You may have noticed something about unit tests and system tests: they’re built around expectations. 

In this case, those expectations are code. If there’s something we’ve learned about writing code, it’s that it’s very hard to get it right the first time. 

That opens a scary possibility: we’re getting the code we expect, but it’s not what we want. 

One way to check our code is to use another tool to validate it – a syntax checker (possibly as part of a compiler). If our expected code is right, it certainly should pass that check. (I’ve seen samples of AI-generated code that fails this test.) 
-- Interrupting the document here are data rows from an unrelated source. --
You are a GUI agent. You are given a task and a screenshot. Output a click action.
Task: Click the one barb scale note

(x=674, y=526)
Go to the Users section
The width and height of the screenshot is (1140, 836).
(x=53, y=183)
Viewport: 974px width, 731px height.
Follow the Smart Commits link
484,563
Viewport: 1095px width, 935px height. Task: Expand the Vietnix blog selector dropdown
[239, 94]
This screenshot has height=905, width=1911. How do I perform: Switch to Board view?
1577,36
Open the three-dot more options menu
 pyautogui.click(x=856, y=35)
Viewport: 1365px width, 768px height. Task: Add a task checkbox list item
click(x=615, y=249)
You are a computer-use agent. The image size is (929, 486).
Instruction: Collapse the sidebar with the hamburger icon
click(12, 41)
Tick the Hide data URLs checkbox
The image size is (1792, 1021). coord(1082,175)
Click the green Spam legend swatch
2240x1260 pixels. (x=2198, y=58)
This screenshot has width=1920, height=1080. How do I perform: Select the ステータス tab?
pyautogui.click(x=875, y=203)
Feed generated code to a syntax checker

In principle, this is a step forward, but it also has challenges – is the tool that checks the syntax perfectly conformant with the language spec, or does it have its own foibles?

Does The Generated Code Work?

If I write a bunch of code, and it all compiles, does it necessarily work? Of course not. (You might even want to bet the other way.)

To really know that our code-writing code works, we want to make sure that the code it generates really works. 

Test the generated code with its "real" input and expected output

Now we need a whole new set of test cases, not in the form of our input language, but the inputs to our final running system. 

Combinations

To build code that writes code, we need multiple tests:

  • You’ll almost certainly benefit from unit level / microtests.
  • You probably want at least a few system-level tests for your code generation.
  • You’ll absolutely want the second-level system tests: you must make sure the whole system works, end-to-end-to-end. (As the generated code has to be compiled or interpreted, you’ll also get syntax checking from that process.)

We can see both levels of tests in one picture: 

Two-level checks: the generated code, and its effects

What About TDD?

I’ve long been an advocate of TDD, and I’d absolutely use it for the code-writing system.

But note that you can also use it on the generated system. Nothing says those tests have to appear from your head all at once; you may find it pays to develop those tests incrementally too.

Conclusion

Code that writes code creates a two-level system, and it’s important to test both levels. If you neglect testing the generated code, your users will have to test it for you.